Marc Fafard – En 2008, nous avons entendu parler du premier permis émis pour le déboisement au lac Kachiwiss. À l’automne 2008, les médecins de Sept-Îles ont fait une sortie en disant qu’ils déménageraient si l’exploration pour l’uranium se poursuivait. C’est ainsi que le comité citoyen SISUR a été formé. […] À la suite d’une première manifestation en janvier 2009, la Ville a voté un moratoire pour demander une consultation du BAPE sur les mines d’uranium. […]
Il faut dire que Sept-Îles a une importance particulière en ce qui a trait aux mines et aux ressources naturelles. La Côte-Nord fournit 40 % du PIB en ressources naturelles du Québec. Sept-Îles est dans la ligne de mire. Beaucoup de gens travaillent, entre autres, au transport des 25 millions de tonnes de minerais qui transbordent par le port de Sept-Îles, qui est un des plus beaux ports en eau profonde du Québec. […]
M. N. – Quel est le plus grand danger lié à l’exploitation uranifère et à l’énergie nucléaire ?
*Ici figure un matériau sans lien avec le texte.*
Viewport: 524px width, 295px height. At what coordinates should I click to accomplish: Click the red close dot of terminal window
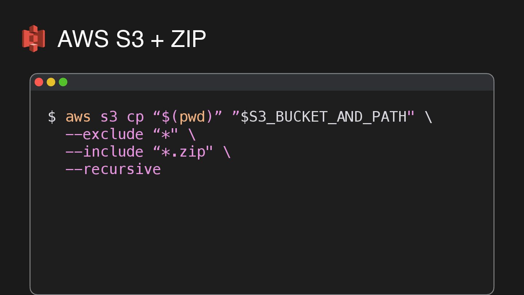[x=39, y=82]
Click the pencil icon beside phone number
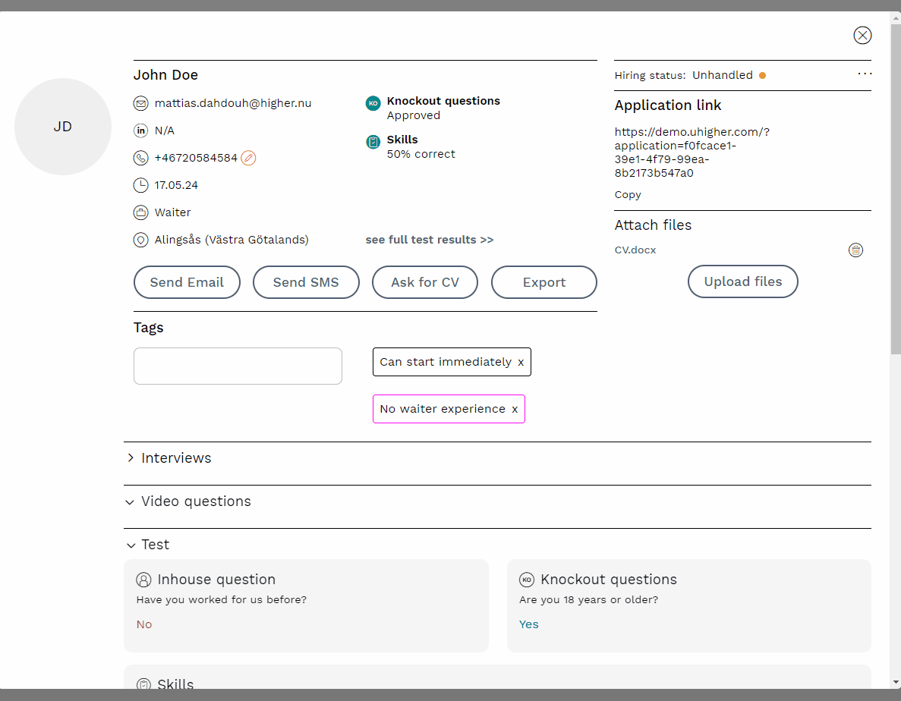901x701 pixels. 248,158
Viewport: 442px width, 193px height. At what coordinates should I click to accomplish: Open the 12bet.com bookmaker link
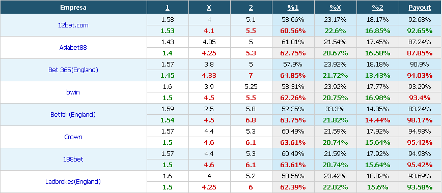click(73, 25)
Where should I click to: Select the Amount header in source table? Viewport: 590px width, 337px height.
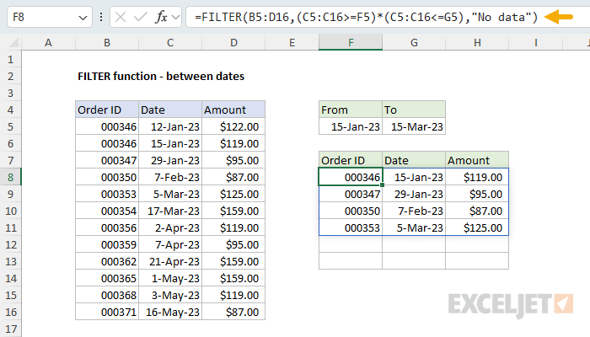233,110
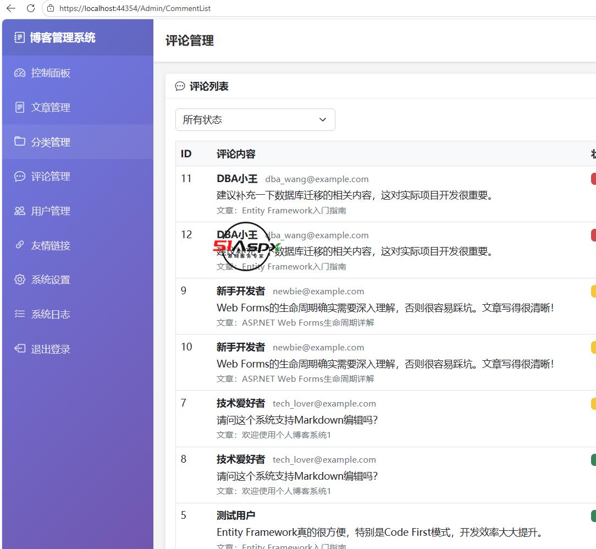Screen dimensions: 596x549
Task: Click the 退出登录 logout icon
Action: point(20,348)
M. F. – Ce qu’on dit le comité SISUR, c’est que ce ne sont pas les centrales nucléaires qui nous intéressent, ce sont les mines. On veut savoir comment les résidus miniers vont être contenus. On demande à l’industrie de nous démontrer que le confinement des résidus va être bien fait. Ce qu’on nous dit, c’est qu’il y a des normes. Pourtant, dans la phase d’exploration, il n’y en a pas. […]
Avec des mines à ciel ouvert, ce sera impossible de contrôler la perte de particules radioactives dans la nature, puisque nous nous trouvons dans le bassin versant du fleuve Saint-Laurent. Peu importe l’emplacement des mines dans le nord, ça va toucher la population au sud, puisque les contaminants vont venir par l’eau. […] Il n’y a pas de matériaux qui sont actuellement capables de contenir les résidus miniers de façon adéquate durant les 100 000 ans de radioactivité. […]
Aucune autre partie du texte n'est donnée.